Tout d’abord, je pense que le dénominateur commun à tous mes voyages c’est l’effet du son ! J’aime cette idée que le son a un pouvoir, aussi bien physique qu’émotionnel. Pour l’anecdote, en athlétisme il est interdit de faire la finale des Jeux Olympiques avec des écouteurs car c’est considéré comme du dopage. C’est un exemple assez concret ! Il y a cette idée que le son a un réel impact sur les humains, que ça peut aussi bien t’aider à te ressourcer qu’à te déconnecter. Et c’est cela que j’adore dans la musique, car en composant au plus près de la nature, je ressens tout cela et j’ai une réelle envie de partager ces émotions, ces ressentis avec mon public. D’où cette quête d’immersion, avec une dimension d’aventure que les gens traversent grâce à la musique et qui les changent, ou du moins qui les bouleversent un minimum. Les expériences que je mets en place titillent cette notion là et me procurent beaucoup de bonheur !
On a eu la chance de te voir de nombreuses fois en live, aussi bien avec la performance B.P.M où tu te connectais à une machine par la pensée, qu’un de nos lives favoris à La Cigale pour lequel tu nous avais plongé dans le noir avec une spatialisation à 360° de la musique. Et c’est donc cela que tu souhaites transmettre à ton audience, une plongée au coeur de la musique dans un format travaillé pour éveiller nos sens et nous faire ressentir toutes les émotions que tu as ressenties lors de la composition ?

* [Consigne]
Selon le texte, pour quelle raison les écouteurs sont-ils interdits lors de la finale des Jeux Olympiques en athlétisme, et quelle idée cet exemple vient-il illustrer ? Répondez en une à trois phrases.

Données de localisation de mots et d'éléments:

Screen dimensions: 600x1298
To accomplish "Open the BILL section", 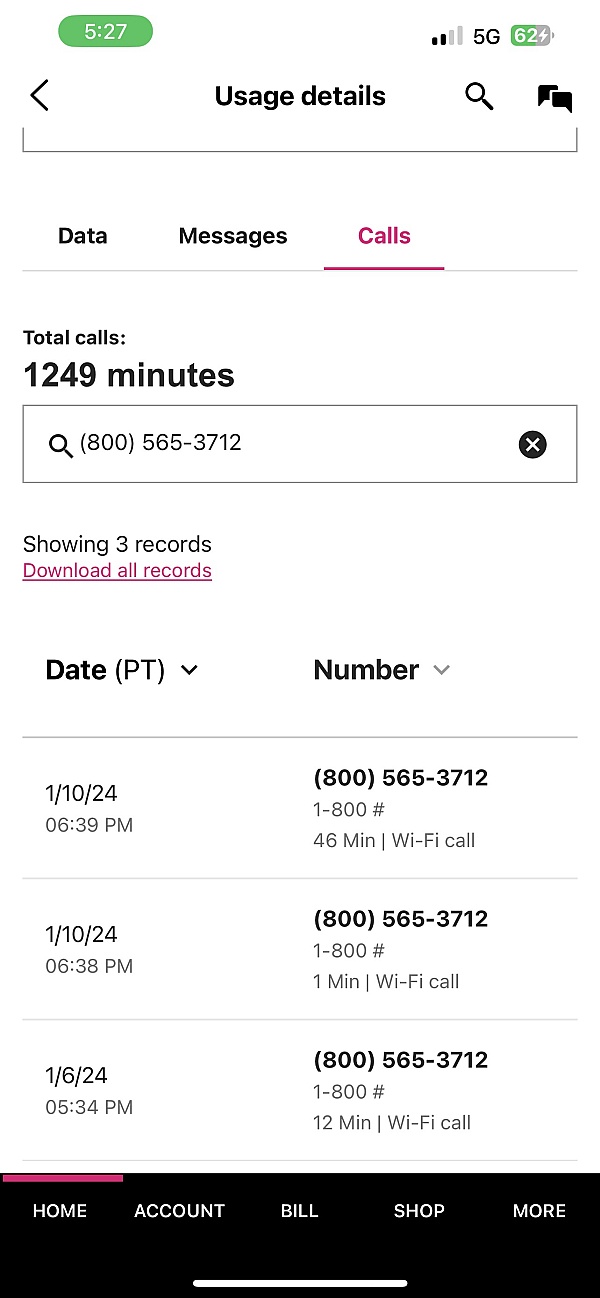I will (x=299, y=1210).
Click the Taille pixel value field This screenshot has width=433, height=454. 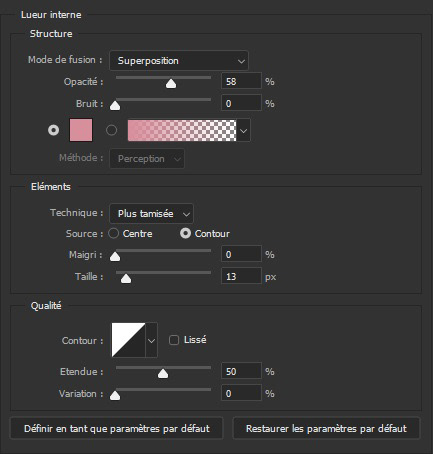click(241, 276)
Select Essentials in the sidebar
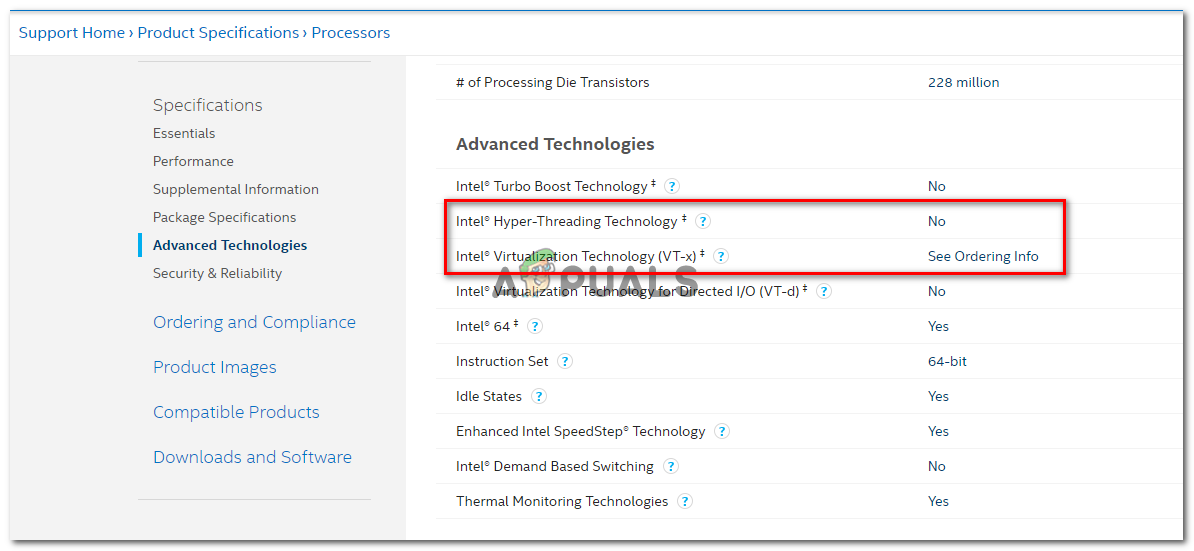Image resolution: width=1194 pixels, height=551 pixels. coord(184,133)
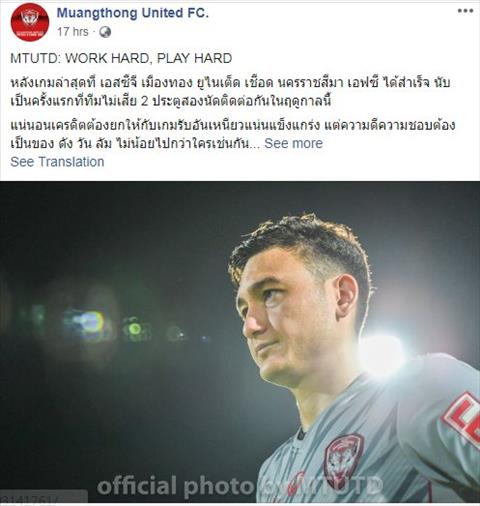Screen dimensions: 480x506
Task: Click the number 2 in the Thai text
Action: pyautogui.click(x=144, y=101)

* [Réponse attendue]
Les écouteurs y sont interdits parce que leur usage est considéré comme du dopage. Cet exemple concret illustre l'idée que le son a un pouvoir, aussi bien physique qu'émotionnel, et un réel impact sur les humains.